The Environmental Protection Agency says Asian carp – found in the Illinois River, which connects the Mississippi River to Lake Michigan – could pose a significant risk to the Great Lakes ecosystem because of their large size and rapid rate of reproduction.
Jean Lee, an adoption advocate who facilitates international adoptions for China and Vietnam, testified Thursday that she became upset by the term after hearing it at a roundtable meeting with DNR officials.
"They were referring to the Asian people in terms of being invasive species. This was offensive," Lee said.
The Council on Asian-Pacific Minnesotans Executive Director Sia Her also testified that the negative response to the fish “will reflect negatively on our community," the AP says.
The complaints come less than two weeks after a discovery about 20 miles south of the Minnesota border. The Star Tribune says Asian carp eggs were found in the Upper Mississippi River near Lynxville, Wisconsin.

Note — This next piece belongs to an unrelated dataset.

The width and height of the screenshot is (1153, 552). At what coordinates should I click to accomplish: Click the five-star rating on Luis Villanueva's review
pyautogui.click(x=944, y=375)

A DNR spokesman says the agency wasn't aware of the complaints that the Asian carp name was offensive, but will follow the Legislature's lead on a decision.
The Senate bill was approved and awaits a House vote, but the House version still has to go to committee. The AP says a similar bill introduced in the Iowa Legislature in 2013 didn’t make it out of committee.
The Asian Carp Regional Coordinating Committee has a fact sheet on the risks the species brings to the Illinois River and the Great Lakes.